▸ **TEXT PROVIDED**:
State Supervision, Exams, and Licensing
States are joining the efforts of federal regulators to offer guidance to financial institutions in the interest of meeting the financial challenges of consumers. States have signaled a willingness to expedite certain requests for relief, with each state taking a slightly different approach. For those in the National Multistate Licensing System and Registry (NMLS), that system is up and running, with applications being processed and exams being adjusted from in-person, on-site to paper exams.
Federal Enforcement Priorities
Federal agencies are not bound by state orders or state mandates, allowing federal regulators to operate even in those states with work restrictions in place. The Federal Trade Commission (FTC) is monitoring claims and filing litigation when necessary, dependent on federal courthouse status. Settlements that have been ongoing will roll out.
The Consumer Financial Protection Bureau (CFPB) has maintained a consistent workflow with only a slight delay. Recent guidance issued by the CFPB reminds consumer finance companies that company responses to the COVID-19 crisis are still being monitored carefully and reminds consumers about the complaint portal operated by that agency and its use in reporting companies misleading consumers in this crisis. Compliance practices cannot be relaxed at this time because agencies and their enforcement branches will undertake a broad-reaching "look back" at some point and will take action. Maintaining good compliance management systems will continue to establish best practices, set expectations, and address any potential reputational or regulatory risks. Documentation of this is important – policies and procedures outlining practices being created to address the pandemic will position a business to defend against any potential investigations in the future.

▸ **REQUIRED ACTION A**:
Retype everything in the passage on state and federal financial regulation from "Federal Enforcement Priorities" down to "will roll out.".
▸ **REQUIRED ACTION B**:
Answer these questions using the passage on state and federal financial regulation:
(i) Which system is processing applications and moving exams from in-person, on-site formats to paper?
(ii) What does the Federal Trade Commission's filing of litigation depend on?
(iii) What kind of workflow has the Consumer Financial Protection Bureau maintained?
▸ **REQUIRED ACTION C**:
Carry on the passage on state and federal financial regulation from where it stops.
The records are separate material and have no connection to the passage on state and federal financial regulation.

▸ **DATA EXCERPTS**:
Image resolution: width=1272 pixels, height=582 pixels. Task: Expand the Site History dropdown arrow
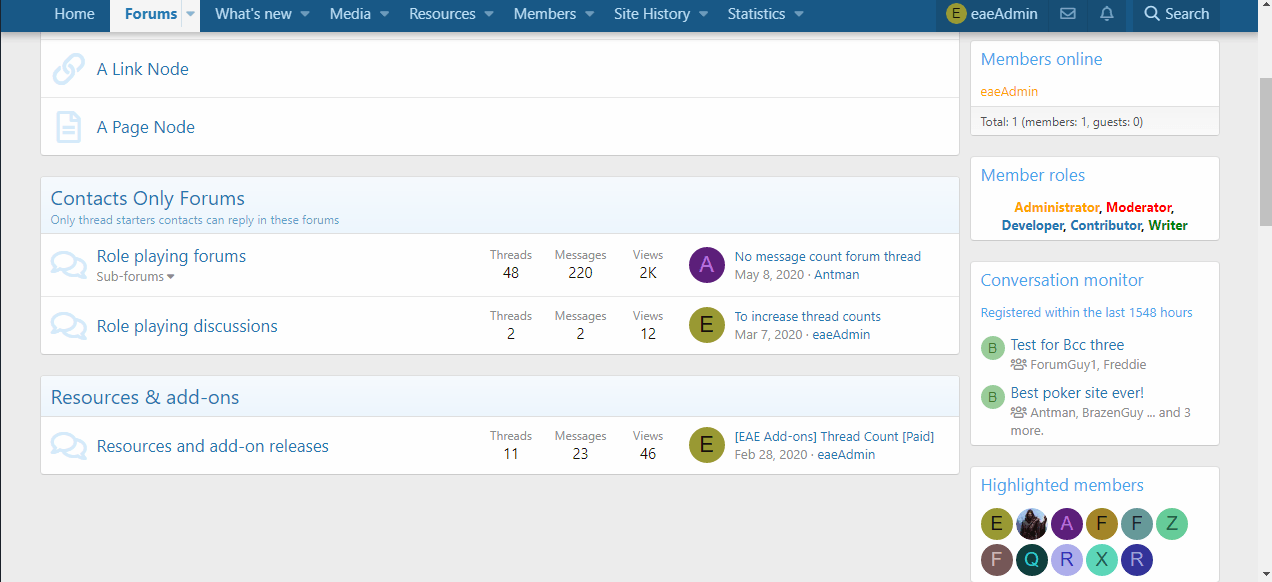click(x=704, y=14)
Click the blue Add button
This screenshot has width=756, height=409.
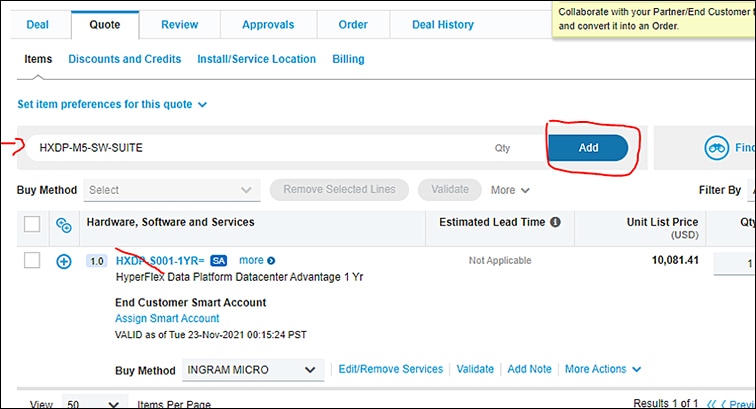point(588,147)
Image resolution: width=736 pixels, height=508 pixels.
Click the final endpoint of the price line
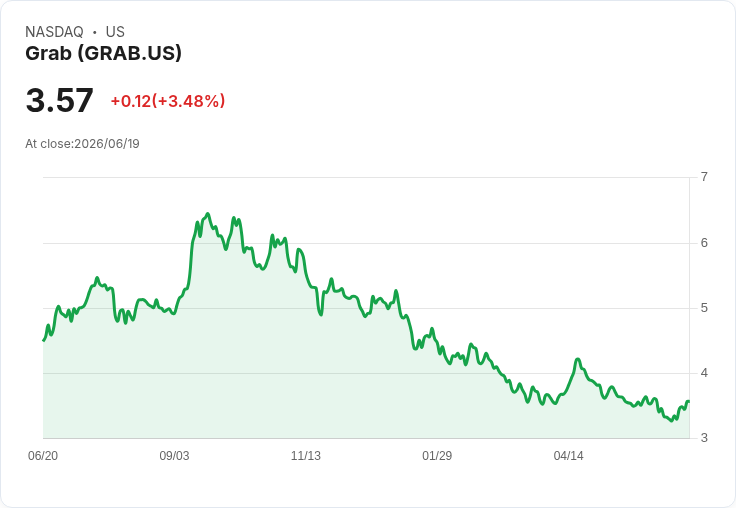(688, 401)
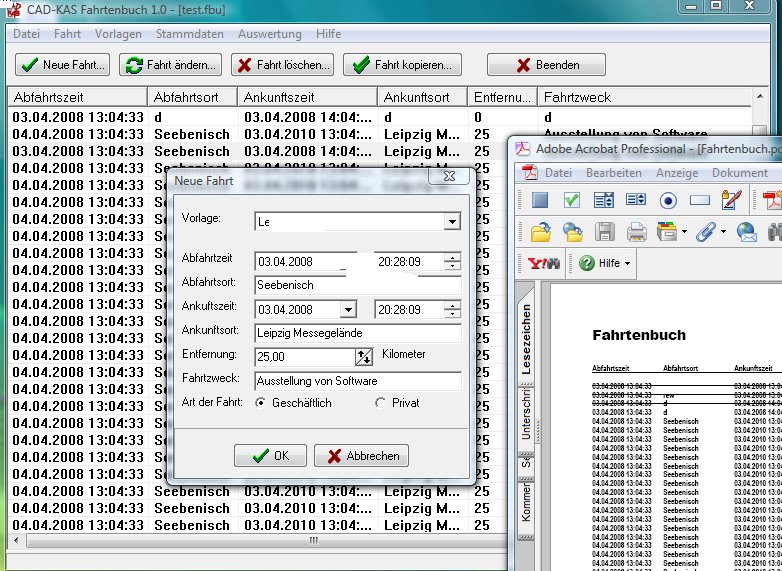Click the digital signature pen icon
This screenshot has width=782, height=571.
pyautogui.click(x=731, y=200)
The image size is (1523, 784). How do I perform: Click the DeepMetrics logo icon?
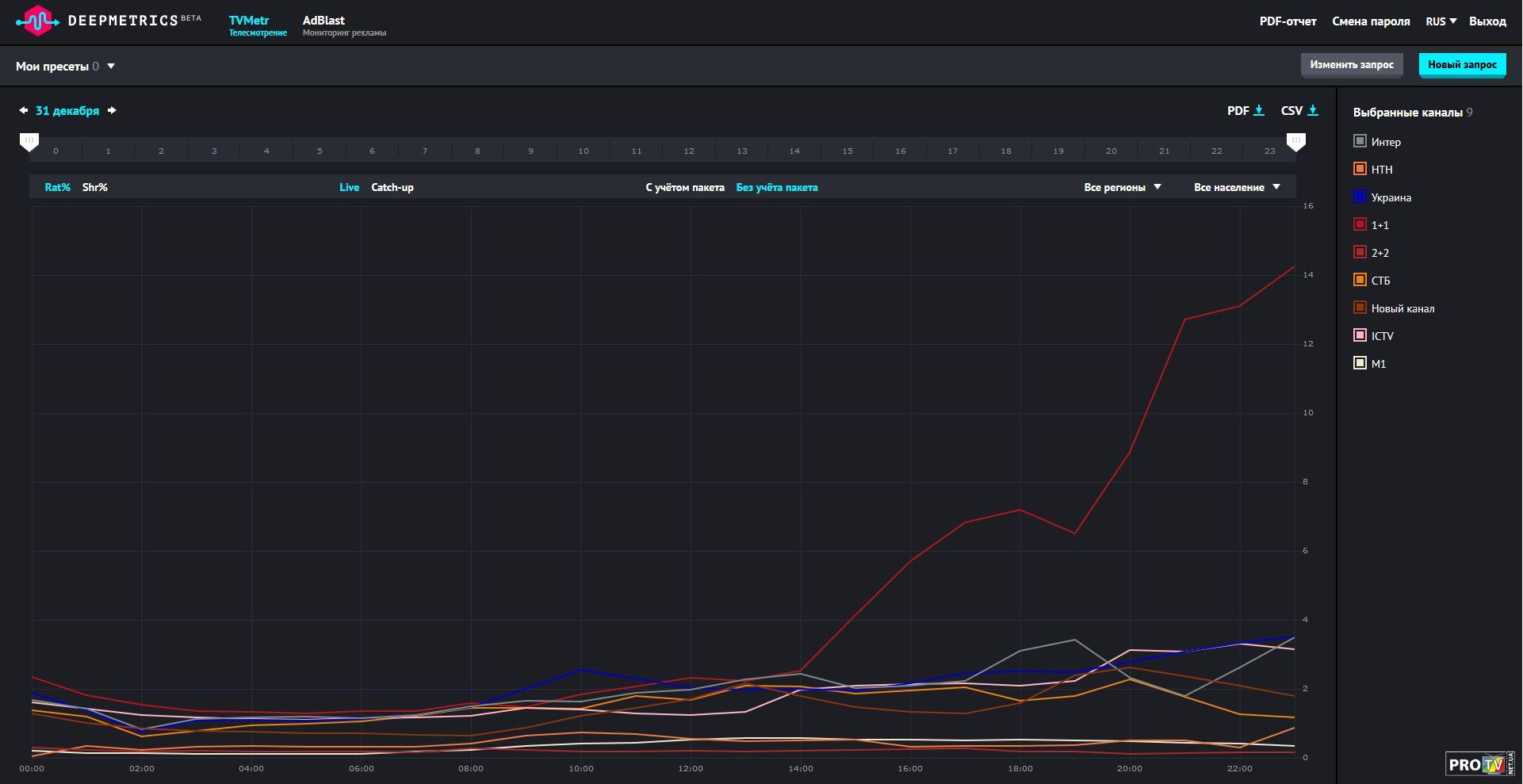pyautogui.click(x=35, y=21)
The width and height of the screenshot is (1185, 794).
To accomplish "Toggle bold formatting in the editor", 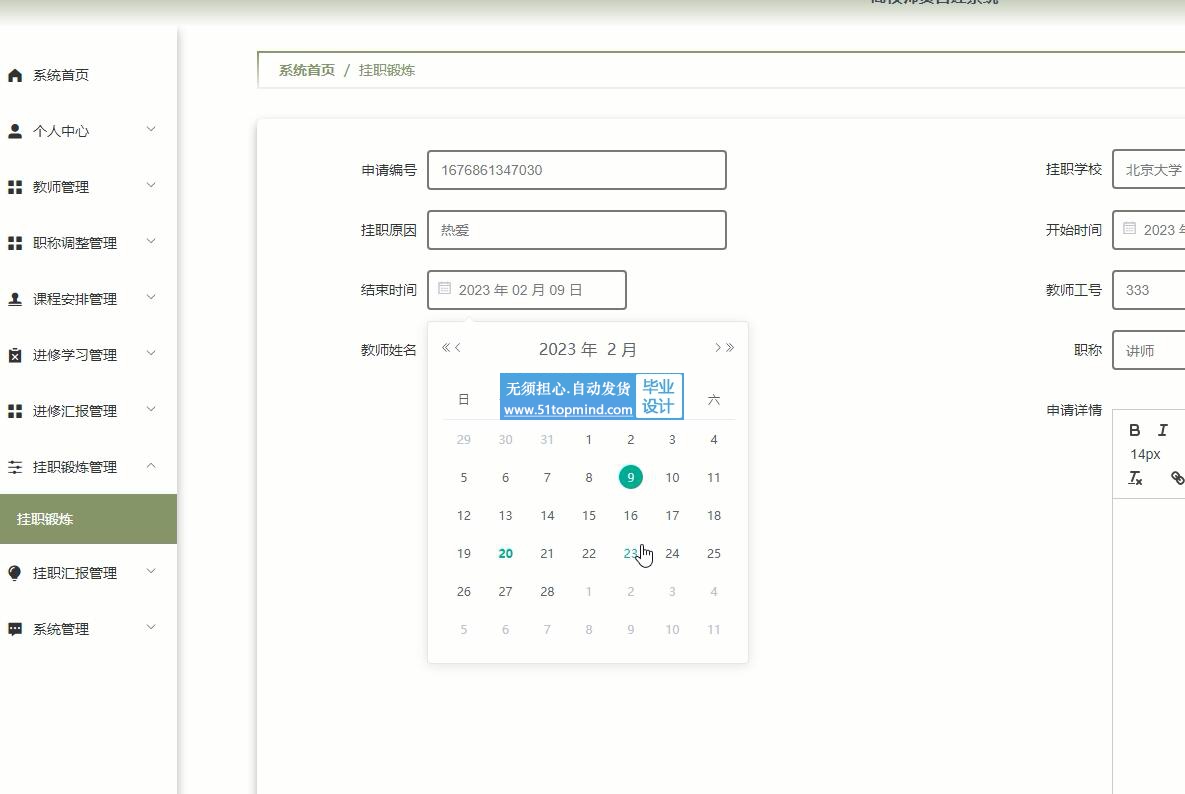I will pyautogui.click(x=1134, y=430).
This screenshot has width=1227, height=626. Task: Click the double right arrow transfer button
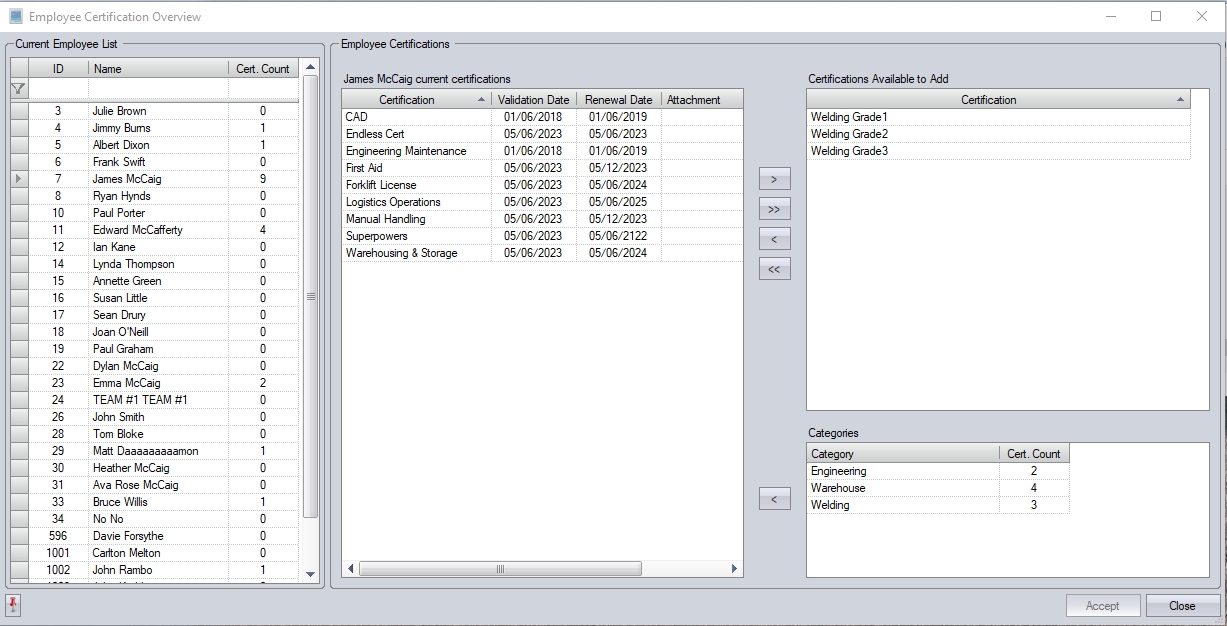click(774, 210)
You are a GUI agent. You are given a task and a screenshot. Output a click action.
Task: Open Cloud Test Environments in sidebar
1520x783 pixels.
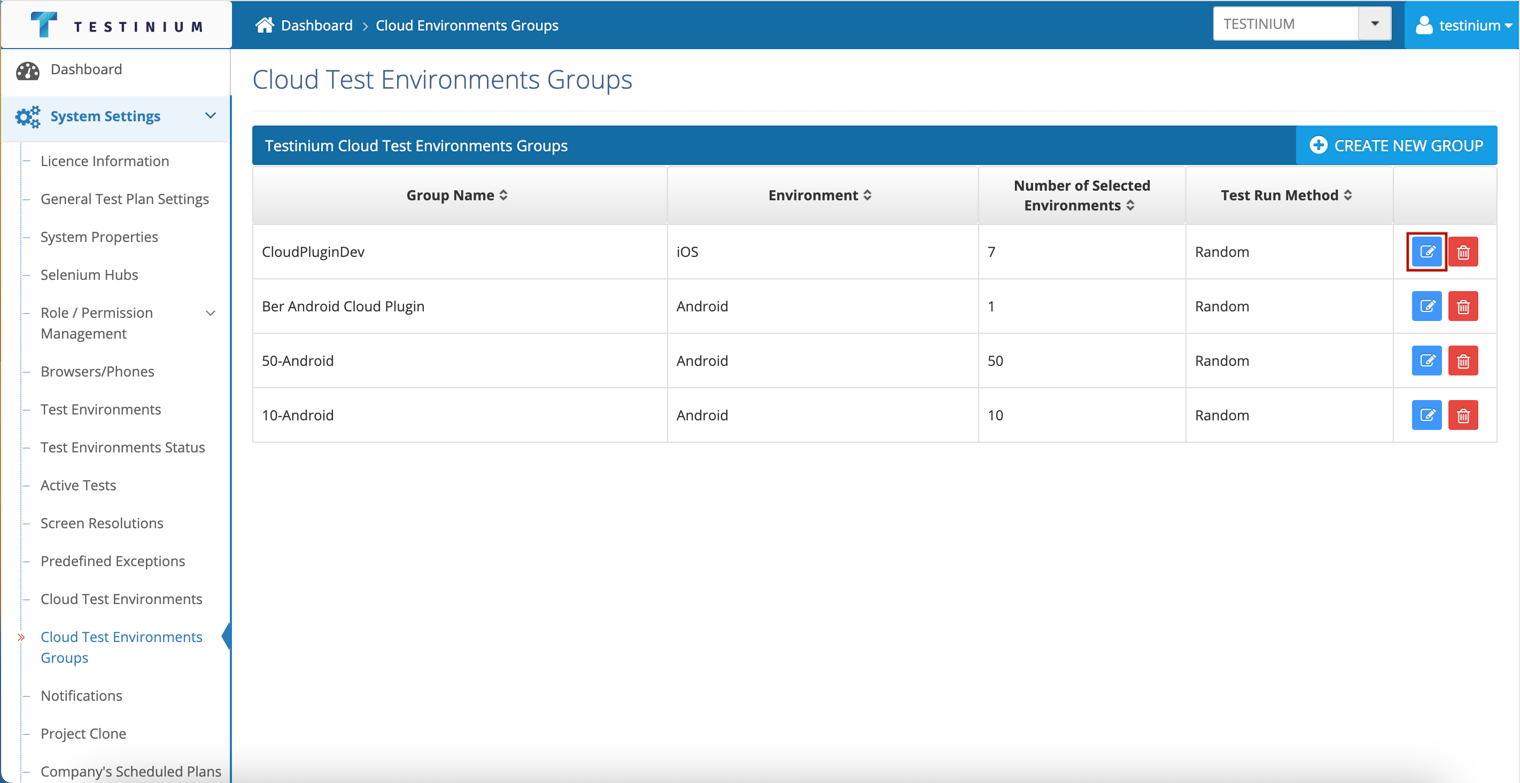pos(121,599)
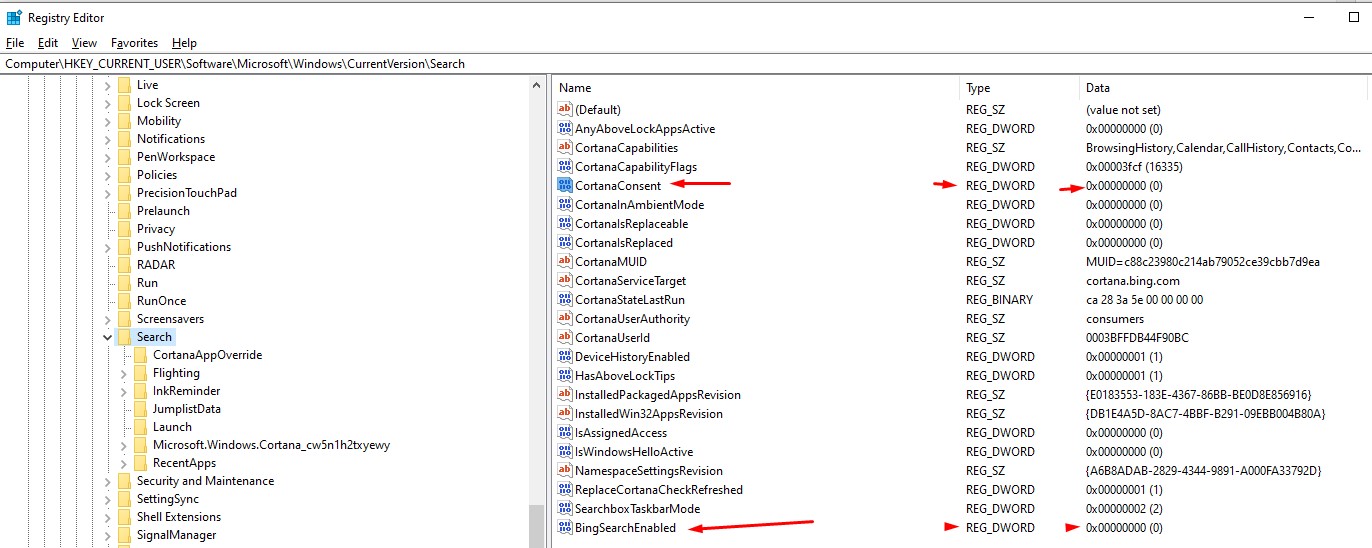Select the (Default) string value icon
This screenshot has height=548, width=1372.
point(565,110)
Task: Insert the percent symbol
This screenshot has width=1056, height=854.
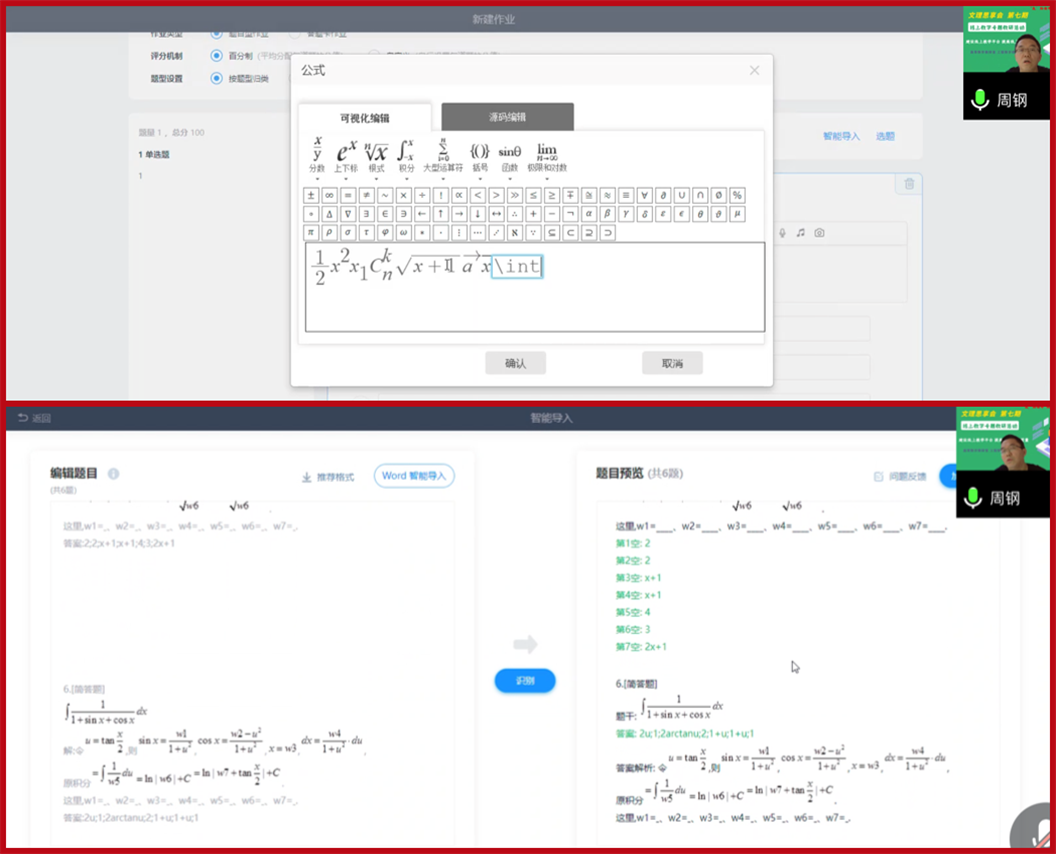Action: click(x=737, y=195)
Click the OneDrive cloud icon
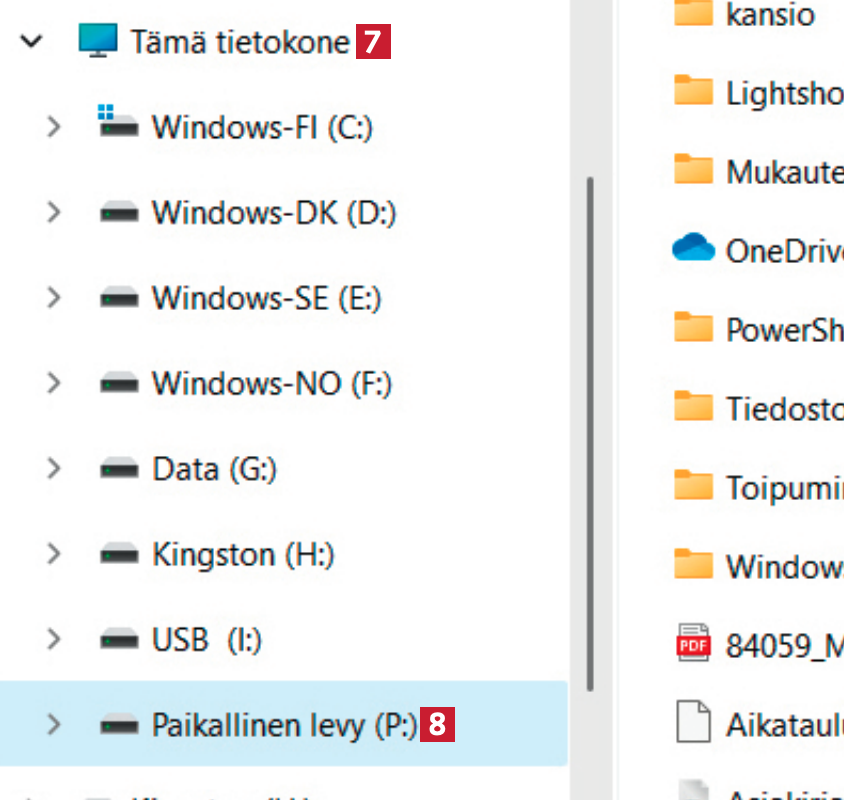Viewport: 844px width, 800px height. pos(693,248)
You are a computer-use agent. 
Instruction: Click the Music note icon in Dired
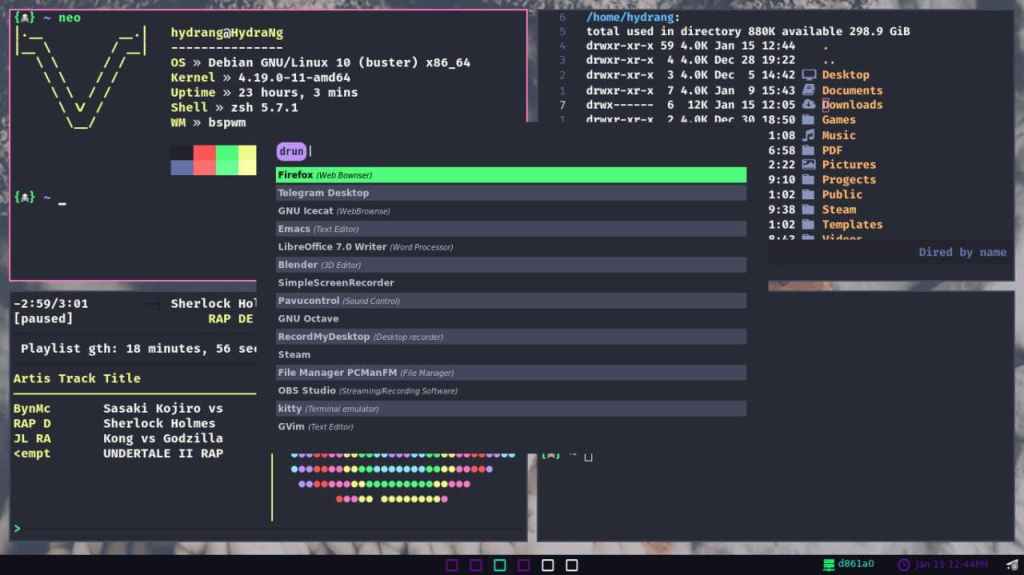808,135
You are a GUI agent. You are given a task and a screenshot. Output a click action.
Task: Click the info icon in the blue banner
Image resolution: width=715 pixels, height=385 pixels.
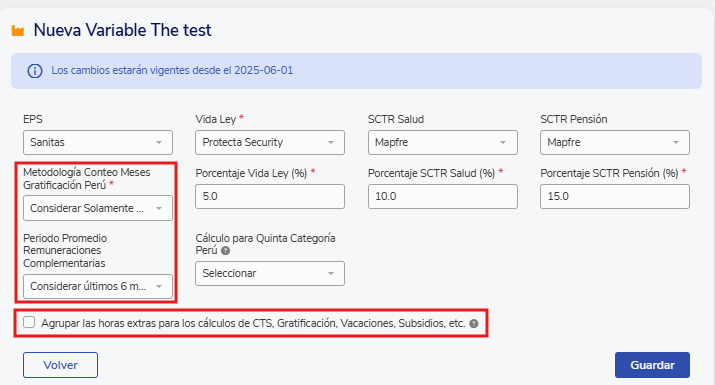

▸ **OUTPUT A**:
Federal Enforcement Priorities
Federal agencies are not bound by state orders or state mandates, allowing federal regulators to operate even in those states with work restrictions in place. The Federal Trade Commission (FTC) is monitoring claims and filing litigation when necessary, dependent on federal courthouse status. Settlements that have been ongoing will roll out.

▸ **OUTPUT B**:
(i) The National Multistate Licensing System and Registry (NMLS)
(ii) Federal courthouse status
(iii) A consistent workflow with only a slight delay

▸ **OUTPUT C**:
The financial services industry is providing technologies for contactless payments and e-commerce transactions, vital components of maintaining critical infrastructure in this pandemic. Regulators have a history of targeting the payments industry for facilitating fraud by merchants. The Federal Trade Commission (FTC), Department of Justice (DOJ), and CFPB have historically brought enforcement actions, and that is likely to continue. Issues will likely arise between sponsor banks and their business partners providing payments. Small businesses may also be examined as consumers in arrangements with payment processors and may also be open to scrutiny.
Guidance and regulations continue to develop as this pandemic unfolds. In the near future consumers may see impacts on loan servicing and underwriting, credit reporting requirements and practices, data collection within remote work parameters, delays in reporting timelines and fraud risks, policy and advocacy developments related to privacy and data security, coding and responses to consumer complaints, mergers and acquisitions, and opportunities related to due diligence in mortgage loans and service provider settings.